Is that the only way to do this, or is there some other pattern, trick, technology, etc to address this scenario??

It seems reasonable to me that the Domain.ListMemberClass would have an adapter. However, I'm not really aware of any pattern for this.

Assuming you only need to convert between the Domain and Contract namespace when doing a server call, I'd actually suggest putting the behavior in the constructor and leaving the property auto-implemented.

public DomainClassAdapter(Contract.ClassA input)
{
  _input = input;
  this.Members = _input.Members.Select(x => new DomainListMemberAdapter(x));
}

If you don't want to create a bunch of clutter from adapters, it'd be simple enough (especially with just two properties) to create Domain.ListMemberClass instances inside the LINQ statement, instead of adapter instances.

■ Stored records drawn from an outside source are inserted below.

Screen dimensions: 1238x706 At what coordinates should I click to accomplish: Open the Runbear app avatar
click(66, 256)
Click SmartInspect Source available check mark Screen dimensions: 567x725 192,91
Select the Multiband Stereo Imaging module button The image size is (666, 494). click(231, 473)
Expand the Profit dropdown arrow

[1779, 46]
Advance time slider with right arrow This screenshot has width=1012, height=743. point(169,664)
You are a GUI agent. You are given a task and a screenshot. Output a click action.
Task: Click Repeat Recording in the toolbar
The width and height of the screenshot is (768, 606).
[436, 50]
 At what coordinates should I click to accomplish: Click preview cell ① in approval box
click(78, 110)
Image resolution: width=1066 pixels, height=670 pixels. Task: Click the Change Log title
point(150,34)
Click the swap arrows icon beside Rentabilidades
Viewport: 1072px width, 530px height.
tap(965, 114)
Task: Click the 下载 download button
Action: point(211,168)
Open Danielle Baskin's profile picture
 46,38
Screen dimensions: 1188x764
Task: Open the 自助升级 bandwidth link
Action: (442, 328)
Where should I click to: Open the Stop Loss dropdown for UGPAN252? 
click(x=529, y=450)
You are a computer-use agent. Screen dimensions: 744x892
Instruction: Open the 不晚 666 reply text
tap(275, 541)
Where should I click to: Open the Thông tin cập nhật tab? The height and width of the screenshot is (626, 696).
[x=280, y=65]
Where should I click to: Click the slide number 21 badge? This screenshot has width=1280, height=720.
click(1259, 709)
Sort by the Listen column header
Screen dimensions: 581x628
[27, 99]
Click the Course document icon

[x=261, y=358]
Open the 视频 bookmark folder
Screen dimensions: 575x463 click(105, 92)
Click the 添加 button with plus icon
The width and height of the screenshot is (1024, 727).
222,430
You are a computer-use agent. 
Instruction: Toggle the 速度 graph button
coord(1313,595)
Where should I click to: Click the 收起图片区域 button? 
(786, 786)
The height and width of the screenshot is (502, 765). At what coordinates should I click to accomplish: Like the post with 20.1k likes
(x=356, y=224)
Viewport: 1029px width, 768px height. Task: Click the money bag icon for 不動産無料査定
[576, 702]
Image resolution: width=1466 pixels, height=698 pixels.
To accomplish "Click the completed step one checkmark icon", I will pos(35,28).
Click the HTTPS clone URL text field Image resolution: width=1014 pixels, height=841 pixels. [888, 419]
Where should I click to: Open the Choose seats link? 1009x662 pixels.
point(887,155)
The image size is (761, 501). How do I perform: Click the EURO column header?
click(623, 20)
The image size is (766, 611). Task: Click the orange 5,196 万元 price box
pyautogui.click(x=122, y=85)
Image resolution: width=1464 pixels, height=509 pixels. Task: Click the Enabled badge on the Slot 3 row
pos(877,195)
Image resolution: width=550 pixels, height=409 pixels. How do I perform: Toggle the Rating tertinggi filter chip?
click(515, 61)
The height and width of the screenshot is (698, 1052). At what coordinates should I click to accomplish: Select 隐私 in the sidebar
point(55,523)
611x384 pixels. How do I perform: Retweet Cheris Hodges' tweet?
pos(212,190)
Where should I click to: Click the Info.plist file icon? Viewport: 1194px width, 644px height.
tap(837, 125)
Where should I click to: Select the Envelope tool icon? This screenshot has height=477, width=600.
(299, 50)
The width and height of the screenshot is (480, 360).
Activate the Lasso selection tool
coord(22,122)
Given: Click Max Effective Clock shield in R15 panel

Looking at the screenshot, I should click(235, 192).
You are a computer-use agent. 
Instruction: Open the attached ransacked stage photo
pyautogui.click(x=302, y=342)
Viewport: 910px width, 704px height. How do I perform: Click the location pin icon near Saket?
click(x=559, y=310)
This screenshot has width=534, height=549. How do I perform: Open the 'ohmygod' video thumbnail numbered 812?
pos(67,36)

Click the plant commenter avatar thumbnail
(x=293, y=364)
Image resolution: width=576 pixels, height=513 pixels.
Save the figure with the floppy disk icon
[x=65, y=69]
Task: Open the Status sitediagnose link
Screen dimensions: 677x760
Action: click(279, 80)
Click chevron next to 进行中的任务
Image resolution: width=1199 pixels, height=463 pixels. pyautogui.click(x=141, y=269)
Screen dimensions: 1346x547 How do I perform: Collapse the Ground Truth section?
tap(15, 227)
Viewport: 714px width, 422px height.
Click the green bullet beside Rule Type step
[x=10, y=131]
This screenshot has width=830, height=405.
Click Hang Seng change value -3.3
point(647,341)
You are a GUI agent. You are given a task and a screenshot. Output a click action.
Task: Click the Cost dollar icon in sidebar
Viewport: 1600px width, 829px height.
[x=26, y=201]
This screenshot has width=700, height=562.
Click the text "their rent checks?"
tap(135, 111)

If you don't want to have a constructor call that could be expensive, you could do a cached approach for the property:

private List<Domain.ListMemberClass> _members;
public List<Domain.ListMemberClass> Members {
{
  get
  {
    if(_members == null)
    {
      // Populate _members from _input
    }
    return _members;
  }
  set
  {
    // No special behavior necessary, I think
  }
}

Both examples assume you'd call some method that would convert everything to the Contract namespace models when necessary. I'm a bit afraid I may have missed the point of the adapter pattern though, so please let me know if I have, in fact, missed the point.